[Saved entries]
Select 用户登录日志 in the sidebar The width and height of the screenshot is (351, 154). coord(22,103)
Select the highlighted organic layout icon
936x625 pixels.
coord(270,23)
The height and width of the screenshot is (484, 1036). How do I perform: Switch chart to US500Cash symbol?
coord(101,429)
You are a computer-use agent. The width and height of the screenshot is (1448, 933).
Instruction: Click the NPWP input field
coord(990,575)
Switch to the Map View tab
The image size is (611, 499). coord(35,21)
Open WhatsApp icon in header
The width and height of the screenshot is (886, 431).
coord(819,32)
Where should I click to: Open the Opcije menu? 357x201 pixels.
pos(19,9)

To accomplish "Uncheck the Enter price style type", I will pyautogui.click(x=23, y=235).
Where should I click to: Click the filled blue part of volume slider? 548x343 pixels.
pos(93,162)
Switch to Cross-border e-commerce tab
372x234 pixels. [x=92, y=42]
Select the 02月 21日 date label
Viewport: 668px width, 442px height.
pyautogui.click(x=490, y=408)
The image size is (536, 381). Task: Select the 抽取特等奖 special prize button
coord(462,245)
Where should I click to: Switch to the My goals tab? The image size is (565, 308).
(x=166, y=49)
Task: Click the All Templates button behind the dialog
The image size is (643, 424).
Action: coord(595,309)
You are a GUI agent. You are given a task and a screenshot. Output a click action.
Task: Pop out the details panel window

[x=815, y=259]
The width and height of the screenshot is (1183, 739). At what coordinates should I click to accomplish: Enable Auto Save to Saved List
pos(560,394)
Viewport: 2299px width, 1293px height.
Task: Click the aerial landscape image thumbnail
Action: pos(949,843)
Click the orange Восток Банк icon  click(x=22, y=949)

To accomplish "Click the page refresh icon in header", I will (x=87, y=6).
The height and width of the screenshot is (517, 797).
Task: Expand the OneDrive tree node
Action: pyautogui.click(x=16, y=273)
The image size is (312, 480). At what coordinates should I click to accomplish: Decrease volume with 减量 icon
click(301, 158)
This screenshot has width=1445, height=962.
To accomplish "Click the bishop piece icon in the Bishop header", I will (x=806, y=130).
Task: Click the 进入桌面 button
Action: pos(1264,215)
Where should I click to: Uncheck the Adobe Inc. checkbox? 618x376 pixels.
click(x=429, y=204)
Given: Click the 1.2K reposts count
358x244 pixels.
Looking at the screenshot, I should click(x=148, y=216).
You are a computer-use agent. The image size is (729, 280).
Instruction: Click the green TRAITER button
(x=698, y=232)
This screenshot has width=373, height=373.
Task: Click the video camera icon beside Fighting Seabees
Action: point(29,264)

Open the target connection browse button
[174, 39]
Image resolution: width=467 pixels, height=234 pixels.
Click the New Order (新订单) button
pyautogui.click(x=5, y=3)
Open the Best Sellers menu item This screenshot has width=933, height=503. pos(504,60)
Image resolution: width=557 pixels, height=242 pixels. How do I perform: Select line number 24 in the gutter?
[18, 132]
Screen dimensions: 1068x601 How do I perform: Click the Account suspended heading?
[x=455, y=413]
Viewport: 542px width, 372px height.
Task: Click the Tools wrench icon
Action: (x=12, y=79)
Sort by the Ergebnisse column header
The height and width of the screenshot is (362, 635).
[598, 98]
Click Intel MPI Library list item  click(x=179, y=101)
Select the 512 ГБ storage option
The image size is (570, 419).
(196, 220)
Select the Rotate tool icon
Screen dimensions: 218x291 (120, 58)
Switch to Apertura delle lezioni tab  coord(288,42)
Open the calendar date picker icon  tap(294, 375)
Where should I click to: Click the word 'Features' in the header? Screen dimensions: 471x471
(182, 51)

Description of the task - Every word of every entry must be returned as it appears.

Solution -
Select 用户登录日志 in the sidebar The width and height of the screenshot is (351, 154). coord(22,103)
Select the highlighted organic layout icon
936x625 pixels.
coord(270,23)
The height and width of the screenshot is (484, 1036). How do I perform: Switch chart to US500Cash symbol?
coord(101,429)
You are a computer-use agent. The width and height of the screenshot is (1448, 933).
Instruction: Click the NPWP input field
coord(990,575)
Switch to the Map View tab
The image size is (611, 499). coord(35,21)
Open WhatsApp icon in header
The width and height of the screenshot is (886, 431).
coord(819,32)
Where should I click to: Open the Opcije menu? 357x201 pixels.
pos(19,9)

To accomplish "Uncheck the Enter price style type", I will pyautogui.click(x=23, y=235).
Where should I click to: Click the filled blue part of volume slider? 548x343 pixels.
pos(93,162)
Switch to Cross-border e-commerce tab
372x234 pixels. [x=92, y=42]
Select the 02月 21日 date label
Viewport: 668px width, 442px height.
pyautogui.click(x=490, y=408)
The image size is (536, 381). Task: Select the 抽取特等奖 special prize button
coord(462,245)
Where should I click to: Switch to the My goals tab? The image size is (565, 308).
(x=166, y=49)
Task: Click the All Templates button behind the dialog
The image size is (643, 424).
Action: coord(595,309)
You are a GUI agent. You are given a task and a screenshot. Output a click action.
Task: Pop out the details panel window

[x=815, y=259]
The width and height of the screenshot is (1183, 739). At what coordinates should I click to accomplish: Enable Auto Save to Saved List
pos(560,394)
Viewport: 2299px width, 1293px height.
Task: Click the aerial landscape image thumbnail
Action: pos(949,843)
Click the orange Восток Банк icon  click(x=22, y=949)

To accomplish "Click the page refresh icon in header", I will (x=87, y=6).
The height and width of the screenshot is (517, 797).
Task: Expand the OneDrive tree node
Action: pyautogui.click(x=16, y=273)
The image size is (312, 480). At what coordinates should I click to accomplish: Decrease volume with 减量 icon
click(301, 158)
This screenshot has width=1445, height=962.
To accomplish "Click the bishop piece icon in the Bishop header", I will (x=806, y=130).
Task: Click the 进入桌面 button
Action: pos(1264,215)
Where should I click to: Uncheck the Adobe Inc. checkbox? 618x376 pixels.
click(x=429, y=204)
Given: Click the 1.2K reposts count
358x244 pixels.
Looking at the screenshot, I should click(x=148, y=216).
You are a computer-use agent. The image size is (729, 280).
Instruction: Click the green TRAITER button
(x=698, y=232)
This screenshot has width=373, height=373.
Task: Click the video camera icon beside Fighting Seabees
Action: point(29,264)

Open the target connection browse button
[174, 39]
Image resolution: width=467 pixels, height=234 pixels.
Click the New Order (新订单) button
pyautogui.click(x=5, y=3)
Open the Best Sellers menu item This screenshot has width=933, height=503. pos(504,60)
Image resolution: width=557 pixels, height=242 pixels. How do I perform: Select line number 24 in the gutter?
[18, 132]
Screen dimensions: 1068x601 How do I perform: Click the Account suspended heading?
[x=455, y=413]
Viewport: 542px width, 372px height.
Task: Click the Tools wrench icon
Action: (x=12, y=79)
Sort by the Ergebnisse column header
The height and width of the screenshot is (362, 635).
[598, 98]
Click Intel MPI Library list item  click(x=179, y=101)
Select the 512 ГБ storage option
The image size is (570, 419).
(196, 220)
Select the Rotate tool icon
Screen dimensions: 218x291 (120, 58)
Switch to Apertura delle lezioni tab  coord(288,42)
Open the calendar date picker icon  tap(294, 375)
Where should I click to: Click the word 'Features' in the header? Screen dimensions: 471x471
(182, 51)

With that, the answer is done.